Je vis ce titre mondial de manière plus intensive que je ne l’aurais cru parce que je ne m’attendais pas à ce que ce soit aussi médiatique. J’avais gagné beaucoup de choses auparavant : le Championnat d’Europe, des manches de Coupe du Monde, même la médaille d’argent aux Jeux Olympiques. Mais, sans que je sache pourquoi, ma victoire au Championnat du Monde a créé un buzz médiatique brutal. Depuis que j’ai enfilé le maillot arc-en-ciel, je n’ai quasiment pas mis les pieds à la maison. Il est évident que dans ces conditions, ça me fait clairement plaisir !

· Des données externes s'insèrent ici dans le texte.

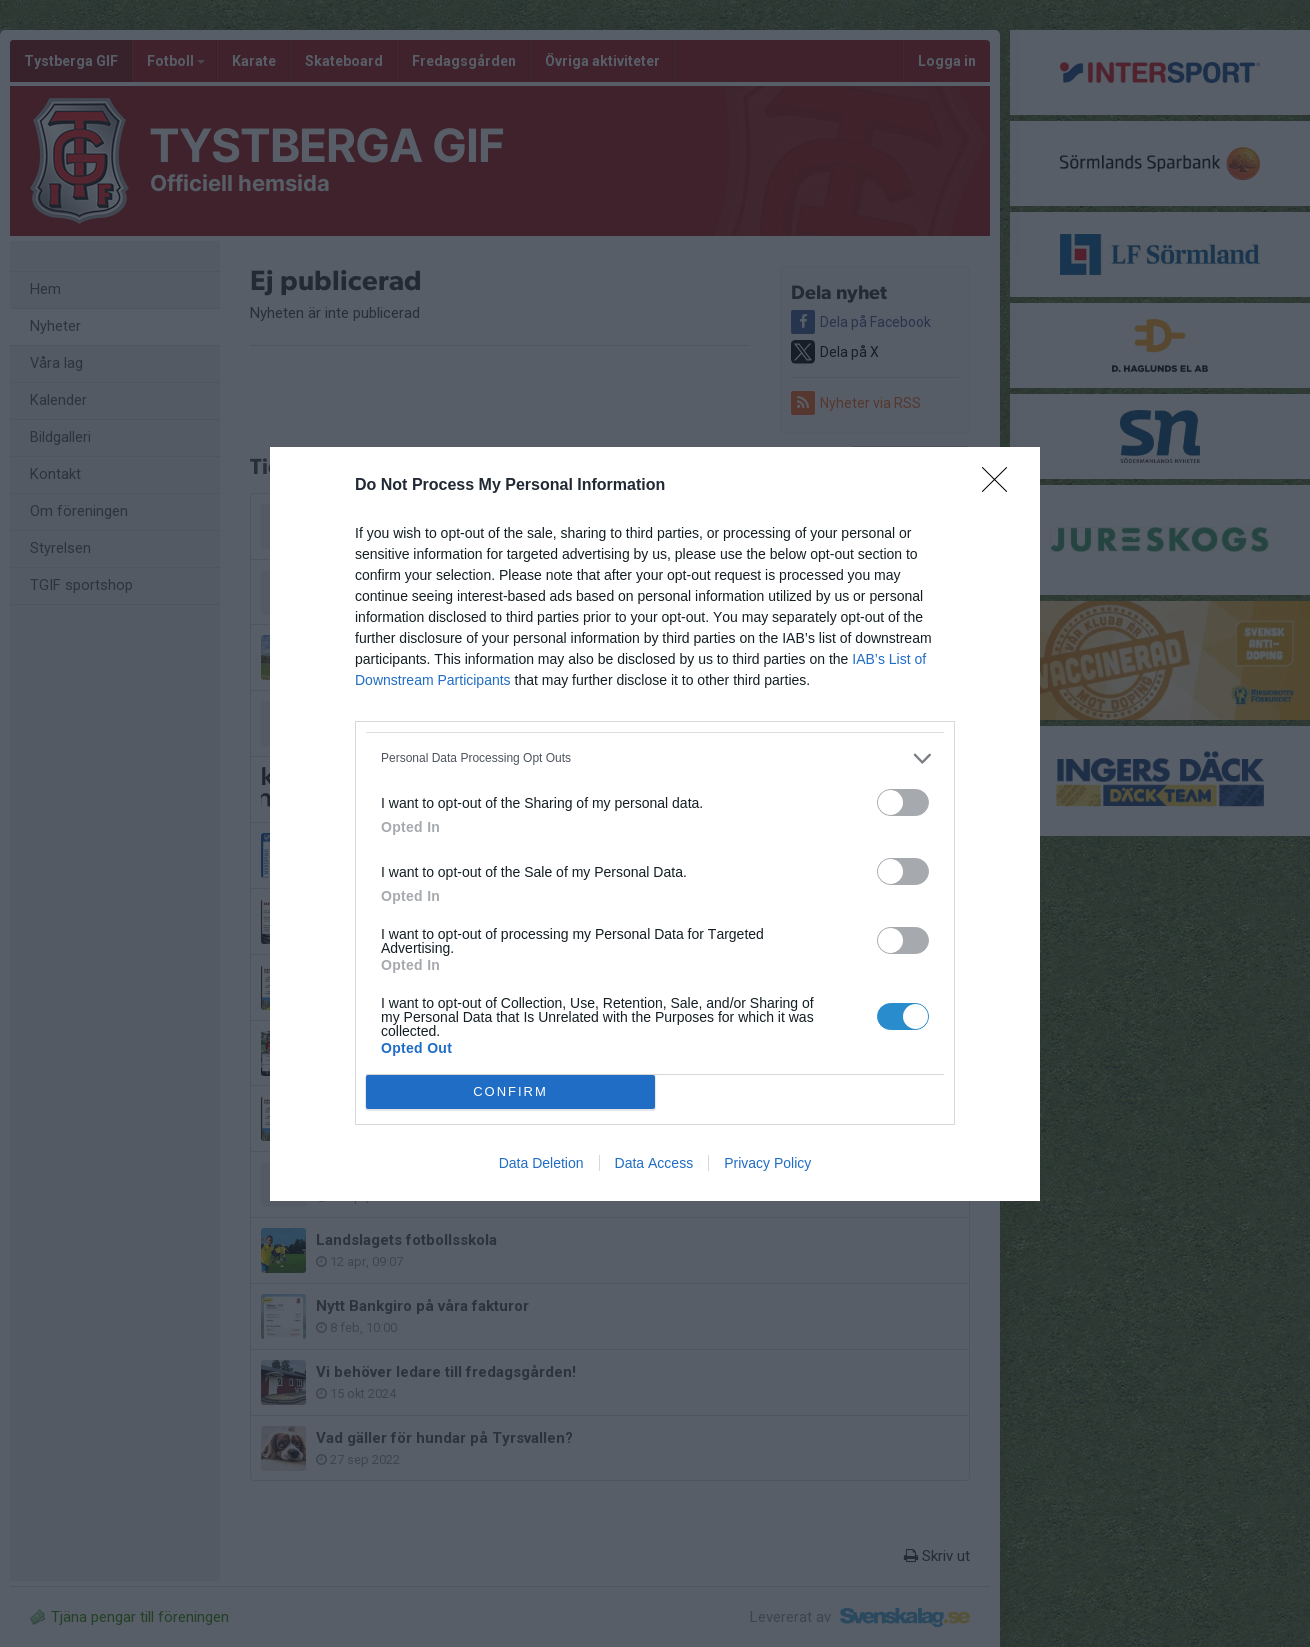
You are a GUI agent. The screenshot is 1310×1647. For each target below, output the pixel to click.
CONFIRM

Quel a été ton programme ?
Après les Championnats du Monde, le team m’a fait un programme qui prévoyait ma présence sur un événement tous les dimanches. J’ai été en Espagne, en République Tchèque, en France avec le Roc d’Azur. J’ai fait beaucoup de télévision aussi. En Espagne, je n’ai pas cessé de donner des interviews pour les magazines spécialisés ou pour des médias non spécialisés. Ca a été un mois de septembre vraiment intensif en vérité.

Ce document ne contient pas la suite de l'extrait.